Un film de William S. Hart avec Wm S. Hart, Alma Rubens et Mildred Harris

Jefferson Leigh (Wm S. Hart) est joueur professionnel dans une petite ville de l'ouest. L'arrivée de sa jeune soeur Alice (Mildred Harris) qui est gravement malade va modifier le cours de son destin. Il part avec elle vers les hauts plateaux suivant les recommandations du médecin. Là Jefferson est confronté à la belle Coralie Mendoza (Alma Rubens) qui fait tout pour le séduire, en vain. Il provoque sa jalousie qui va avoir de terribles conséquences...

C'est maintenant mon cinquième film de (et avec) William S. Hart. Je suis maintenant une inconditionnelle de ce westerner qui sait comme personne créer une atmosphère et qui a une sens du récit extraordinaire. Il est rarement crédité au générique de ses films comme réalisateur, mais, c'est bien lui qui est derrière les manettes avec souvent un co-réalisateur comme L. Hillyer ou K. Baggot. (Quand le producteur T.H. Ince ne s'approprie pas indûment le crédit de réalisateur au générique !) Il travaille avec une équipe remarquable, le directeur de la photo, Joseph August et un scénariste formidable nommé C. Gardner Sullivan qui rédige aussi les intertitres avec grand talent. Dans ce film rare restauré par la cinémathèque, il est un homme déchu, un ancien gentleman Sudiste qui gagne sa vie en jouant au poker. L'arrivée de sa jeune soeur bouleverse son existence.

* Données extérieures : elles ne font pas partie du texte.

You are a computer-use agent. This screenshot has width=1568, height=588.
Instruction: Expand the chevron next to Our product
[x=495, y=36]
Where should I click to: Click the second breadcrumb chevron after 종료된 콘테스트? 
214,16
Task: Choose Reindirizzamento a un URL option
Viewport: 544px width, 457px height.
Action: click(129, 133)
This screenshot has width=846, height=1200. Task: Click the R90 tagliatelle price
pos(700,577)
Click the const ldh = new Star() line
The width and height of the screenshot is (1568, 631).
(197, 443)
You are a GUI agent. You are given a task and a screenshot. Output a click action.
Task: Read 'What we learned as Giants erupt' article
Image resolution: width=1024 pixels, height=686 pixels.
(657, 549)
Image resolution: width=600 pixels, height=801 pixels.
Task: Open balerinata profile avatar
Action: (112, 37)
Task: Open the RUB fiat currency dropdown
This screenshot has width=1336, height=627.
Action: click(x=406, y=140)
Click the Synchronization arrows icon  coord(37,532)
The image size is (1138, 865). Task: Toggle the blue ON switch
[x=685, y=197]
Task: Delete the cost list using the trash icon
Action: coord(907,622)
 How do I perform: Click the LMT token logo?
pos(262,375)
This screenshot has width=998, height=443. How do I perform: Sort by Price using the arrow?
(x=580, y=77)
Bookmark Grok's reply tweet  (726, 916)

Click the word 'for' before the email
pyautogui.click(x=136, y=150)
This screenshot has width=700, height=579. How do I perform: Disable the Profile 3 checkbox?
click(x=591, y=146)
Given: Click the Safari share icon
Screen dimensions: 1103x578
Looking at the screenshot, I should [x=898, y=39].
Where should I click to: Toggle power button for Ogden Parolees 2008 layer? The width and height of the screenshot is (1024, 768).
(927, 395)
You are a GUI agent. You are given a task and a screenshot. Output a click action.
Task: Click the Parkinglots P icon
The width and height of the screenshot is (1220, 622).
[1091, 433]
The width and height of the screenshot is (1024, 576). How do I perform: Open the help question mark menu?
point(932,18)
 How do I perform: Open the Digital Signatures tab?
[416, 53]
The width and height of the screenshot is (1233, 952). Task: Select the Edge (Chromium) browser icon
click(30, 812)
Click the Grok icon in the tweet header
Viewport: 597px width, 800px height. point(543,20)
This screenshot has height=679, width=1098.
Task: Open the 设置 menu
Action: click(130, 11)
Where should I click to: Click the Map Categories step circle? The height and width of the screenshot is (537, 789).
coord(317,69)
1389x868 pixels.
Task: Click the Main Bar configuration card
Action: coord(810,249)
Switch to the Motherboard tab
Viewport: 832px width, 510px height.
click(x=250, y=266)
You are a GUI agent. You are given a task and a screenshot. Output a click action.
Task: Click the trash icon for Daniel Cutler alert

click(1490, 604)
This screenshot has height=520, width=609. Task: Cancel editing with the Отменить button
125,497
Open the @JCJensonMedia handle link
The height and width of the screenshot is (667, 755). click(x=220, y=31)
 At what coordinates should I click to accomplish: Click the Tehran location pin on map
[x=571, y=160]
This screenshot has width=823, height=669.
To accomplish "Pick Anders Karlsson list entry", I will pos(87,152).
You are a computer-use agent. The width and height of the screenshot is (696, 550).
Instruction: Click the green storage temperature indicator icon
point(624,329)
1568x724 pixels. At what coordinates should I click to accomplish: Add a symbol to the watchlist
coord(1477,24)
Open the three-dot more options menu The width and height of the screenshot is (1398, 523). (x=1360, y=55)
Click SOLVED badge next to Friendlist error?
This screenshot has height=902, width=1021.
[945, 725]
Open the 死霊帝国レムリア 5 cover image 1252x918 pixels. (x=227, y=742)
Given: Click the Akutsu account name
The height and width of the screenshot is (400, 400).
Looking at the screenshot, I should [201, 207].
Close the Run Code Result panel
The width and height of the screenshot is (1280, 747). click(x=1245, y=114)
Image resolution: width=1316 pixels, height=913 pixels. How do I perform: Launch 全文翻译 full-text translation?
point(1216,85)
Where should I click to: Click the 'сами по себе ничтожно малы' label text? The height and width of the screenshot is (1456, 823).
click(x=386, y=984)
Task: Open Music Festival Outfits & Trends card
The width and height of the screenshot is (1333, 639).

On retrouve toujours ce thème de la rédemption dans tous ses films de cette époque, souvent par amour pour une femme. Mais, il ne sombre jamais dans le moralisme. Au contraire, il conserve une vision nette de l'Ouest sans chercher à le rendre plus sympathique. Le film a sans aucun doute été tourné dans les mêmes montagnes de Californie avec ses immenses séquoias que certains films de De Mille comme The Trail of the Lonesome Pine (1916) et A Romance of the Redwoods (1917) et il utilise habilement ces décors naturels avec ses forêts gigantesques et ses cabanes en rondins. Mais, c'est le personnage de Jefferson Leigh qui occupe l'écran. C'est un gentleman; il baise la main des dames dans les saloons les plus sordides comme si il était dans un salon d'une propriété de Virginie. Et pour sa soeur, il ira jusqu'à attaquer une diligence pour pouvoir lui payer un médecin, en vain. A ce moment-là, Leigh s'effondre en larmes près du corps d'Alice. Le film contient assez peu de chevauchées spectaculaires, mais, il y a une cascade formidable où Leigh glisse le long d'une pente sur son cheval blessé avec un réalisme typique de ces années-là. William S. Hart est un formidable comédien. A découvrir d'urgence!